I know myself. And as a recovering self-neglecter, I recognize that I’m skating on thin ice. I tell myself I can’t nap with her, because I don’t know how long she will be asleep for or that I’ve got more important things to do (like procrastinate) but what I’m actually doing is subconsciously imposing conditions for my self-care. Self-sabotage.
I was 8 months pregnant with BabyLeader when I realised that I was suffering from burn-out. It clicked as I was sitting in a workshop on burn-out that I was co-hosting. I began to recognise aspects of the wounded healer archetype in myself, and as I became a new mother, which brought it’s own issues and super-lows, it took me so many months to work out that I was depressed and to get help.

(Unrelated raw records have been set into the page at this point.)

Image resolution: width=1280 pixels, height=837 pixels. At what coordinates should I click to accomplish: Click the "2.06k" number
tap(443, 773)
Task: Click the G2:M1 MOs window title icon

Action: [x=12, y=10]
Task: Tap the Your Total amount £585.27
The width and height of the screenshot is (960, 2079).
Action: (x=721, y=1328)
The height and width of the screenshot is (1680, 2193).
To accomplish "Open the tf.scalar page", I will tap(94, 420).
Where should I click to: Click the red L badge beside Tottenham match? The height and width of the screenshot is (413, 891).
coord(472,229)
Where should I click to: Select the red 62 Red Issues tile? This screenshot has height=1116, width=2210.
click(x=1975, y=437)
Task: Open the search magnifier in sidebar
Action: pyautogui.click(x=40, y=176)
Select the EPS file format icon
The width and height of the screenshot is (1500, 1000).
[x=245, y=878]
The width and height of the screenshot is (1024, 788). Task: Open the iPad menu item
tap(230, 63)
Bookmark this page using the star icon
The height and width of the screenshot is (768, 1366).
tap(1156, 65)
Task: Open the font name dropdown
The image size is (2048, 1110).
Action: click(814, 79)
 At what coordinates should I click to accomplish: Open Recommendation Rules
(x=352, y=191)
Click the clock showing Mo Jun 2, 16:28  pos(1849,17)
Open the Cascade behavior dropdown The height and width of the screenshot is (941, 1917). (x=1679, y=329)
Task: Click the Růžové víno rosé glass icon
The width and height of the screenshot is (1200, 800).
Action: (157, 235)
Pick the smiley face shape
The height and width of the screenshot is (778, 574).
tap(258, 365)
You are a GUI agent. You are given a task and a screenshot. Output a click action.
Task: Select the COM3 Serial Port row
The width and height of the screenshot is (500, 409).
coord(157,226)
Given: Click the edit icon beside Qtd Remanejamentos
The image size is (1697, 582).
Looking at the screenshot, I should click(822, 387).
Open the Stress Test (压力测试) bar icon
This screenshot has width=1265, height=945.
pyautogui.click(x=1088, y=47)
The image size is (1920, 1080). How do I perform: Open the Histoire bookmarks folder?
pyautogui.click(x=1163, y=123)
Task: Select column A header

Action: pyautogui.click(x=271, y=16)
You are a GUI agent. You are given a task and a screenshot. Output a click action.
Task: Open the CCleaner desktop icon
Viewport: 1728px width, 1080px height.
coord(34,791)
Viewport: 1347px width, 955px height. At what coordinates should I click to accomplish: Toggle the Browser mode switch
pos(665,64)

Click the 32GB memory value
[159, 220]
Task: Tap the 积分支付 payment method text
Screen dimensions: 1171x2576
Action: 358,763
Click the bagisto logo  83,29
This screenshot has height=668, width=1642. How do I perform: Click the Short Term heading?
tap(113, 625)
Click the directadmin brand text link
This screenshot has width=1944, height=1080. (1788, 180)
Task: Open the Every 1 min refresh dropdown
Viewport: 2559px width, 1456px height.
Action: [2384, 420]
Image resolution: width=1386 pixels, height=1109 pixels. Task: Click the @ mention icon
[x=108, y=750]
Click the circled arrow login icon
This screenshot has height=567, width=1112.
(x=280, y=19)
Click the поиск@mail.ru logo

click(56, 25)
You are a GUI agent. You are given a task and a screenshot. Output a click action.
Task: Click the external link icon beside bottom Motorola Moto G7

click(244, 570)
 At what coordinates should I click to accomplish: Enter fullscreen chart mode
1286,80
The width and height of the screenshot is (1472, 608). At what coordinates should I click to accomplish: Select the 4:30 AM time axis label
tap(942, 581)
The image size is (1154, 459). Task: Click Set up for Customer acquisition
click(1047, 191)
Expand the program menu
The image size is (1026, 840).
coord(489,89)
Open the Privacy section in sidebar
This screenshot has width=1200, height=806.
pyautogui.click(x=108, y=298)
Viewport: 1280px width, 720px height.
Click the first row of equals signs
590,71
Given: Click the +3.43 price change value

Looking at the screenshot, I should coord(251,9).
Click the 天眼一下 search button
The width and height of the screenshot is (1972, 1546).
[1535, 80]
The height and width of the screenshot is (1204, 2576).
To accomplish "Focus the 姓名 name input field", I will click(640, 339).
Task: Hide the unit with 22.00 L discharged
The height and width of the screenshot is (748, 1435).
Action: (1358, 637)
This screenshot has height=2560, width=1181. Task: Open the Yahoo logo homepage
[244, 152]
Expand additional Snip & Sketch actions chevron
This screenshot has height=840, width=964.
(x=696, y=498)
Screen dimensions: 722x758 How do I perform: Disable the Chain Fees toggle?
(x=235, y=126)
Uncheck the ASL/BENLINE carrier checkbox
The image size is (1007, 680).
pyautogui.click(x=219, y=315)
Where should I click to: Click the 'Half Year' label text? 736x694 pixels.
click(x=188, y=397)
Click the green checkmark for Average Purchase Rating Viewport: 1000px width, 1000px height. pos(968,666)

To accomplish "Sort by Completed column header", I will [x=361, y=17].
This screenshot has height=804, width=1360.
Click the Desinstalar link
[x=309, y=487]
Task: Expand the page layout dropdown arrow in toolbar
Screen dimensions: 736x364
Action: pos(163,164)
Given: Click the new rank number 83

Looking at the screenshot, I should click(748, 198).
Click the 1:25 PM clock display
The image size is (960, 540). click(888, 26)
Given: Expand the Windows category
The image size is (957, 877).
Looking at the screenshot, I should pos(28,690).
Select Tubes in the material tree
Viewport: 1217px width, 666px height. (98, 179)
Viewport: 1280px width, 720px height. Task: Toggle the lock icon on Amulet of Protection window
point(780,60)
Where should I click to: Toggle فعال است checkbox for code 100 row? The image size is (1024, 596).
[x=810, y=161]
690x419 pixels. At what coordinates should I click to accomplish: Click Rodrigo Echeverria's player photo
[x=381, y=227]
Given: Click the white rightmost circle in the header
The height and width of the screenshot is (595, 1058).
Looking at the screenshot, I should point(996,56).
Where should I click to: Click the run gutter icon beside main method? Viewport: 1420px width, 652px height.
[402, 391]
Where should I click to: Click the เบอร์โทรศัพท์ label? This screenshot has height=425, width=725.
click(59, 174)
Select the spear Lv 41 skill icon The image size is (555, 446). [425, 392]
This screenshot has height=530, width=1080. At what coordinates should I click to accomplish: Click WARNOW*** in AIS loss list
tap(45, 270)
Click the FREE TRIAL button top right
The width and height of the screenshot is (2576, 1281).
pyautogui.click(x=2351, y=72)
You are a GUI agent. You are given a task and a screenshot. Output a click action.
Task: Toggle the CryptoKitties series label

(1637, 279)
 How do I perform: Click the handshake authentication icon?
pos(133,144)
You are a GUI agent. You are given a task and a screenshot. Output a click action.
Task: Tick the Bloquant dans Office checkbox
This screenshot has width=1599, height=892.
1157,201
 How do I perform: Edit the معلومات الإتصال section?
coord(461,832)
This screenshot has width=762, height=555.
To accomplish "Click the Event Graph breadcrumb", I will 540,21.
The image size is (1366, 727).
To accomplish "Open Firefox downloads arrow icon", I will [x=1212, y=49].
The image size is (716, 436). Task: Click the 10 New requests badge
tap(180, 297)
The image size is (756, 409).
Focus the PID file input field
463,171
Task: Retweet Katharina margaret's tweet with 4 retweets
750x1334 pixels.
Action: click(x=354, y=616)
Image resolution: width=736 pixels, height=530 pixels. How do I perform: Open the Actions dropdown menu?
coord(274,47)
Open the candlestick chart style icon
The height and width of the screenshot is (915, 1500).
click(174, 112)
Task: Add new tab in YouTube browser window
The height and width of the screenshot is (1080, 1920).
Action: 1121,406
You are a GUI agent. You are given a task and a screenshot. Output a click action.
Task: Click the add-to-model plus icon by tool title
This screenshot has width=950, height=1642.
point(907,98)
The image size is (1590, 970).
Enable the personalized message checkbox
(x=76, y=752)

I always felt guilty about taking care of myself. First as isangoma, I felt I should always be available and open to my clients and spirits alike, that my vocation meant giving myself up for the good of others. And secondly, as a new mum, I couldn’t quite reconcile my own needs with the destructive myth that being a mum isn’t real work. Plus I was at home, so I felt like I couldn’t complain because other womyn had to work and leave their babies at home, or worse, had no jobs and nobody to support them.
Creating healthy boundaries and putting myself first in my work life was the easy part. I even took a long break. The difficulty was learning self-care in my role as a mum. I didn’t bargain for the amount of guilt I would have to contend with.
One of the things that assisted my recovery was having a schedule for myself. I tried to eat, shower and rest at around the same time, in the same order, everyday. Knowing what’s coming next, when I was too tired and depressed to think, got me through some of the darkest moments of First Time Mum Nyiwing stages.
I see myself slipping back into that space where I’m not consciously considering my needs, and I won’t let myself. Dark or blue.
You’d think that putting oneself first, in the Motherhood, comes naturally. Nope. The world won’t let you, either. You’re a She-Devil if you dare to consider your humanity and individual well-being as a priority. So you have to fosta. Our Lorde, Audre ain’t never lie.
It’s not a competition between my needs and the needs of my babies. I can totally put myself first while my children remain a priority. You know why? Because I’m a grown womyn, and my ways are mysterious and many.
For the well-being of my children and health of my marriage, I need to make my self-care a priority. To slay is a must.